§ **GOAL OF THE EXERCISE**: Each line from the one containing "Screen dimensions: 1026x690" to the end of the material below is to be restated exactly, with pictures skipped.
━━ INFORMATION SHOWN ━━
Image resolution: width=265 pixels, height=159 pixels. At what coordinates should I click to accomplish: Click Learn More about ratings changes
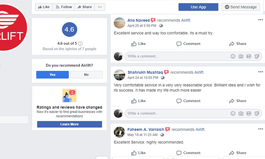(69, 124)
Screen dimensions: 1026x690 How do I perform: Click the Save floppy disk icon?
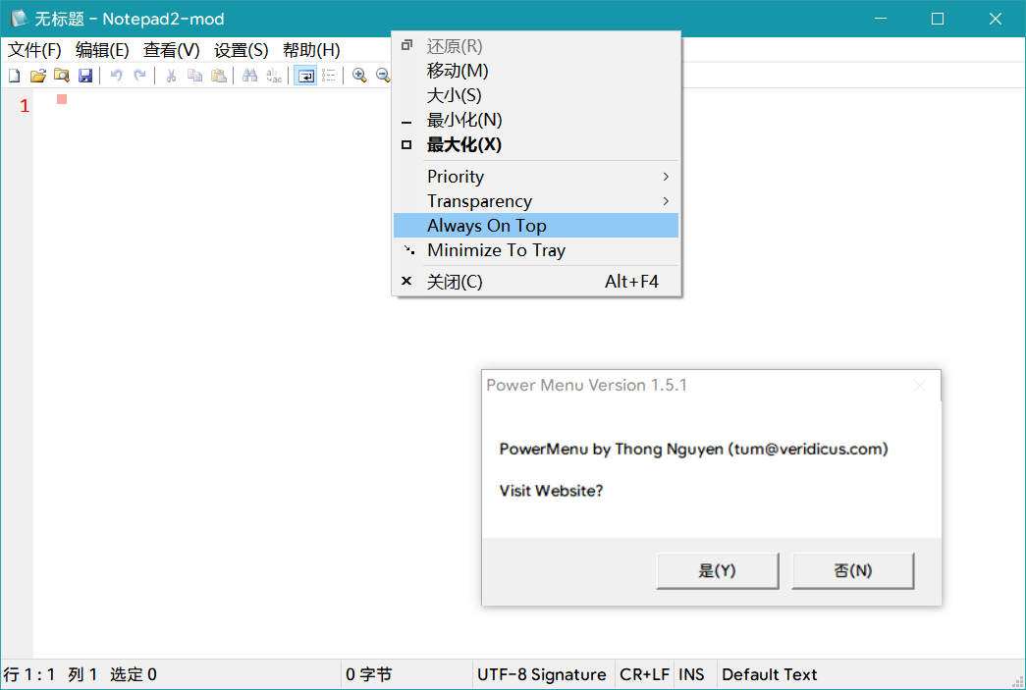click(x=85, y=76)
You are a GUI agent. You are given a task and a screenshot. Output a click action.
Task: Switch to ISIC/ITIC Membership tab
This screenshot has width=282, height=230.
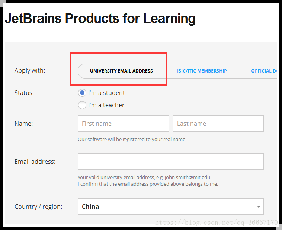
━━━
§ **THE ANSWER**:
Screen dimensions: 1026x690 How do I perform: Click the Save floppy disk icon?
click(x=85, y=76)
You are a GUI agent. You are given a task and a screenshot. Output a click action.
Task: Switch to ISIC/ITIC Membership tab
This screenshot has width=282, height=230.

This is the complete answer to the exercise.